Segment Start: EXERCISE INPUTS

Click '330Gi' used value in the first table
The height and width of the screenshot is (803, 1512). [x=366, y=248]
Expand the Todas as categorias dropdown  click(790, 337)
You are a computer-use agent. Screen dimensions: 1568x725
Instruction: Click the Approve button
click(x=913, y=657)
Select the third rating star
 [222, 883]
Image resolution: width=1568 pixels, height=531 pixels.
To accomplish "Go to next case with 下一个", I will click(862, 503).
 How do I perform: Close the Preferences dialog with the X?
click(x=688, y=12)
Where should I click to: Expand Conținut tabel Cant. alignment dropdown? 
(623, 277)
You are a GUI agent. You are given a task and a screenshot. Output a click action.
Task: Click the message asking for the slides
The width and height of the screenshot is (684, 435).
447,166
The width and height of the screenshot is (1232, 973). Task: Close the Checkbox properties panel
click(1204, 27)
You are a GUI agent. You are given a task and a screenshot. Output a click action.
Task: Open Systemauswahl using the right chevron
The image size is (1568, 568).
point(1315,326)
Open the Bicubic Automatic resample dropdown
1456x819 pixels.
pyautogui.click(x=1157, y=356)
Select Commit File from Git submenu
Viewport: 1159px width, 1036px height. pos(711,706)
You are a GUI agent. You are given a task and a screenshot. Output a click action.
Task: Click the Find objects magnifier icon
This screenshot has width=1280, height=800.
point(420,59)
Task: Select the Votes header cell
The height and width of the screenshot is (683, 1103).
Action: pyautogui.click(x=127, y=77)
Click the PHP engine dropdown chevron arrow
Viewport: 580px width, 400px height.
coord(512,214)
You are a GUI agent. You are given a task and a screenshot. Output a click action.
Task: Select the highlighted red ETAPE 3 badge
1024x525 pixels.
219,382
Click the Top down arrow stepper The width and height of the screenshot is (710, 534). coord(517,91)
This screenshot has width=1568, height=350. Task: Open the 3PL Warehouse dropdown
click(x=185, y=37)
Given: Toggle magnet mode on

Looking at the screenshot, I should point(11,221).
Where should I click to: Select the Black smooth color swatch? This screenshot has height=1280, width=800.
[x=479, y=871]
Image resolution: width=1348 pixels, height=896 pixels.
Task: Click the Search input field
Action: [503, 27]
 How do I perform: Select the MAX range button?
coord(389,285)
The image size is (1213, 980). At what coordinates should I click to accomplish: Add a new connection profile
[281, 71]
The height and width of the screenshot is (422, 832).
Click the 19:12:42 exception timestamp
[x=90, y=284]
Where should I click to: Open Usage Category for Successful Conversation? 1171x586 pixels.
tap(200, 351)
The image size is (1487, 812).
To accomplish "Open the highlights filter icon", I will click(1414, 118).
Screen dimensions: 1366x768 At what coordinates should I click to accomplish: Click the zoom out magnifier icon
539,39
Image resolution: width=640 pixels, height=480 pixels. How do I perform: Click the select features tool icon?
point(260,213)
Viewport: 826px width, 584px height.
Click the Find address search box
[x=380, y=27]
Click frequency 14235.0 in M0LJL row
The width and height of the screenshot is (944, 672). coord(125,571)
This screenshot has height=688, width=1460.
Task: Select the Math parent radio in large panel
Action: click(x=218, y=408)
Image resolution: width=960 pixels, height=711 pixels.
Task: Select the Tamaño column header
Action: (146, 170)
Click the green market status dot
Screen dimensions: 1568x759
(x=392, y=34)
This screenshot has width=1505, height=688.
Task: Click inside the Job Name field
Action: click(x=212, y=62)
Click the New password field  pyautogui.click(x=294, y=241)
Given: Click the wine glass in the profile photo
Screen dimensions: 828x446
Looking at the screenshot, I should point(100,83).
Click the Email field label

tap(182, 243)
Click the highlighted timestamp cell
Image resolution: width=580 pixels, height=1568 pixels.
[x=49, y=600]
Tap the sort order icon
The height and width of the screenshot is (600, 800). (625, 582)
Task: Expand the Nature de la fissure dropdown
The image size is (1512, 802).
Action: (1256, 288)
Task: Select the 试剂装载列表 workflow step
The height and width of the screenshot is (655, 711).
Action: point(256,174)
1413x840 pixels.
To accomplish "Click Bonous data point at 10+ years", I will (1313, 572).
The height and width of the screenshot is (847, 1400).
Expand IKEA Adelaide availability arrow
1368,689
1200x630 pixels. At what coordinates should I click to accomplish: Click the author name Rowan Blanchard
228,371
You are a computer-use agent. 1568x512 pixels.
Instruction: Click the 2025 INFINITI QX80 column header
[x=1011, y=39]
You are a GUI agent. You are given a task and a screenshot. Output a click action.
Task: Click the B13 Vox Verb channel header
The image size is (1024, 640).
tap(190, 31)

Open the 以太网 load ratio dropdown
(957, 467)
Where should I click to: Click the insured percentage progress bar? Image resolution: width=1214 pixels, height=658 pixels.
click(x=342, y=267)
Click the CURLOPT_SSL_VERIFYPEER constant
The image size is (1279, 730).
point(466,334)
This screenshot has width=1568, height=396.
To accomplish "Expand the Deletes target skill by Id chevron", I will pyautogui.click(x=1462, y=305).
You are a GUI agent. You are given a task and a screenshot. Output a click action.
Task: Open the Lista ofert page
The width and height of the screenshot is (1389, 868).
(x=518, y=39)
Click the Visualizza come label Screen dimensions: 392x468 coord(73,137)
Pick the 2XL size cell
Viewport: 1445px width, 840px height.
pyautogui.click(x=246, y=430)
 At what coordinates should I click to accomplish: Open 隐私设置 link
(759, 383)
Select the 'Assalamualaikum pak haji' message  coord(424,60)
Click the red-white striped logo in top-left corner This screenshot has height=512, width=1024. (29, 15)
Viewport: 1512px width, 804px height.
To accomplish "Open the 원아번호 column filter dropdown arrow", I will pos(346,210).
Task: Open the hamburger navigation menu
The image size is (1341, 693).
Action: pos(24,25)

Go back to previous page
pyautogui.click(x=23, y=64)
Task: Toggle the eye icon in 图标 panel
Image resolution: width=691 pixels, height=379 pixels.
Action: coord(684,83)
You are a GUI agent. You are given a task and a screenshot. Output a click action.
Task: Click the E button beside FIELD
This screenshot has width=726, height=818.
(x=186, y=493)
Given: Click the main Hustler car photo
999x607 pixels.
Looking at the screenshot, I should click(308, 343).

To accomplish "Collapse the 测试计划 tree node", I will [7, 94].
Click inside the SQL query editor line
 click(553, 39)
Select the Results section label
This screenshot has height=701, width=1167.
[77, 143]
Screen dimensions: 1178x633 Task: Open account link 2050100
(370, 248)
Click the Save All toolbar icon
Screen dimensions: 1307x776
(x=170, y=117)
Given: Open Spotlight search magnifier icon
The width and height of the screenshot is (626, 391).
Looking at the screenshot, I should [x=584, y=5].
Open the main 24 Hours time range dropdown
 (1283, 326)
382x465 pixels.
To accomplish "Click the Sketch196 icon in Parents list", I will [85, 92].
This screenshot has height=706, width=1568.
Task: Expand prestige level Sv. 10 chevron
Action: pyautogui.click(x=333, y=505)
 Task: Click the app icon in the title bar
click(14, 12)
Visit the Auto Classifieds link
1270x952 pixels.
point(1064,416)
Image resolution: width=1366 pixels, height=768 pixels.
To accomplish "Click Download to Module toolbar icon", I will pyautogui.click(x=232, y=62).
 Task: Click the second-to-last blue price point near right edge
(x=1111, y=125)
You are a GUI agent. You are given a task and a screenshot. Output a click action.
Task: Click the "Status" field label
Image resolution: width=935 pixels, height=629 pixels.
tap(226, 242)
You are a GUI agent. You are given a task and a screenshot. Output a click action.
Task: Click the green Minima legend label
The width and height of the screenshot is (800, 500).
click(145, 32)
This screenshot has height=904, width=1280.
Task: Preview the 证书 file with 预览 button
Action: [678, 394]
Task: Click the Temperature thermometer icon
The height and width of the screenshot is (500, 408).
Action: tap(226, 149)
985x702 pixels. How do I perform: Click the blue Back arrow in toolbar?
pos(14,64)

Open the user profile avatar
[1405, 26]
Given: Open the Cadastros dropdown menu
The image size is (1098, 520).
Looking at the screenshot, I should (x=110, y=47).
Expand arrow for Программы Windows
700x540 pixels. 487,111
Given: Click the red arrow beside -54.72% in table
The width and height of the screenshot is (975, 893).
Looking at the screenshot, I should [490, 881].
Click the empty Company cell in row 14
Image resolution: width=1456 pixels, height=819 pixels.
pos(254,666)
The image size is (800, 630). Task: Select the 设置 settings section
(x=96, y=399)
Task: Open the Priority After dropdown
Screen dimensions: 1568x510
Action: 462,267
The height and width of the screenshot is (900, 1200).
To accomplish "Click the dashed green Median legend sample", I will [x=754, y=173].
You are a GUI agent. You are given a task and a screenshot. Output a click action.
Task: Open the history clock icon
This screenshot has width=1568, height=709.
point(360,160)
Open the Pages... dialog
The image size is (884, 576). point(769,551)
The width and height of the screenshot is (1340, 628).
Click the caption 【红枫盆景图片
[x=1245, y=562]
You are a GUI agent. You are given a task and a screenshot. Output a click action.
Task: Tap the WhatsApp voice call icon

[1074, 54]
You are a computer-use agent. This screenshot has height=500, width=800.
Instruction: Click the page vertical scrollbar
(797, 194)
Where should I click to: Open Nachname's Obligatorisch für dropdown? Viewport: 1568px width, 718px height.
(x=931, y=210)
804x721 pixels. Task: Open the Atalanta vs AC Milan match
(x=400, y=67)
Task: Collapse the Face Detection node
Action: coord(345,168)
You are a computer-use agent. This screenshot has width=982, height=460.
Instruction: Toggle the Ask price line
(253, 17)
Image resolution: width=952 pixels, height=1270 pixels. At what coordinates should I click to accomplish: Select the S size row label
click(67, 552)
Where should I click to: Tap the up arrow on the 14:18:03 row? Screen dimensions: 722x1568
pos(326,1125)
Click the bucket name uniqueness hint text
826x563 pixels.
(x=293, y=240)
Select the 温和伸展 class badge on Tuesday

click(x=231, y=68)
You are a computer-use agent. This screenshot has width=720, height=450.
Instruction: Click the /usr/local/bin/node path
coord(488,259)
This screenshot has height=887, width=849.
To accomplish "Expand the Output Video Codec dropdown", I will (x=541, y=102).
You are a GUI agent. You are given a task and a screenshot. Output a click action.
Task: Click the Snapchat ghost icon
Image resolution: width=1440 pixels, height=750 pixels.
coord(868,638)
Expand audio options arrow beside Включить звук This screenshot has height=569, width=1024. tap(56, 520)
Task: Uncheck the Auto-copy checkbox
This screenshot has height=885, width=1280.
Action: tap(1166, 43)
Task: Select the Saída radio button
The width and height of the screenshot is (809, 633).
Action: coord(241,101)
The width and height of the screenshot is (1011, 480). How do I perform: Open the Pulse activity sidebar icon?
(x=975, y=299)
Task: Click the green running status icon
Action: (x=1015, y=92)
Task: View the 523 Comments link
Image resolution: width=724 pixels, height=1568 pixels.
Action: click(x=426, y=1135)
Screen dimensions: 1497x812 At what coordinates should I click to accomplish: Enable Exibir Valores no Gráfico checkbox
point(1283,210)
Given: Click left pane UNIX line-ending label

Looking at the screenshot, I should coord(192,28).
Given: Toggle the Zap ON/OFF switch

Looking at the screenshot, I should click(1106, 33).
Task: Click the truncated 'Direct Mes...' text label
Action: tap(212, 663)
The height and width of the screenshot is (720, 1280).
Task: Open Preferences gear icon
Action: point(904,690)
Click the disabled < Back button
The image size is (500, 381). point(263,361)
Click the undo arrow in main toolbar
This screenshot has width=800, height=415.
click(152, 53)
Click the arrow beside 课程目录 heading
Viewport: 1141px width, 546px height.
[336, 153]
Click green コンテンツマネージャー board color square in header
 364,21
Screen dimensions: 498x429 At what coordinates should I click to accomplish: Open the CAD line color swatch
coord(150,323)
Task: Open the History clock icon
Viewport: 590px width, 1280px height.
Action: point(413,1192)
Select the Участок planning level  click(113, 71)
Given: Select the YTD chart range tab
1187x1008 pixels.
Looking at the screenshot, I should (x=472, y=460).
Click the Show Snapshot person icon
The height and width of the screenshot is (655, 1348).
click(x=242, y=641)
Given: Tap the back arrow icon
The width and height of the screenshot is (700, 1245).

Segment End: EXERCISE INPUTS

● **PROBLEM**: Within the data above, the lines from the one with "Click the green market status dot" to the one with "You are a computer-use agent. 1568x512" must be repeated exactly; no other line belongs in the answer.

● **RESULT**:
Click the green market status dot
Screen dimensions: 1568x759
(x=392, y=34)
This screenshot has width=1505, height=688.
Task: Click inside the Job Name field
Action: click(x=212, y=62)
Click the New password field  pyautogui.click(x=294, y=241)
Given: Click the wine glass in the profile photo
Screen dimensions: 828x446
Looking at the screenshot, I should point(100,83).
Click the Email field label

tap(182, 243)
Click the highlighted timestamp cell
Image resolution: width=580 pixels, height=1568 pixels.
[x=49, y=600]
Tap the sort order icon
The height and width of the screenshot is (600, 800). (625, 582)
Task: Expand the Nature de la fissure dropdown
The image size is (1512, 802).
Action: (1256, 288)
Task: Select the 试剂装载列表 workflow step
The height and width of the screenshot is (655, 711).
Action: point(256,174)
1413x840 pixels.
To accomplish "Click Bonous data point at 10+ years", I will (1313, 572).
The height and width of the screenshot is (847, 1400).
Expand IKEA Adelaide availability arrow
1368,689
1200x630 pixels. At what coordinates should I click to accomplish: Click the author name Rowan Blanchard
228,371
You are a computer-use agent. 1568x512 pixels.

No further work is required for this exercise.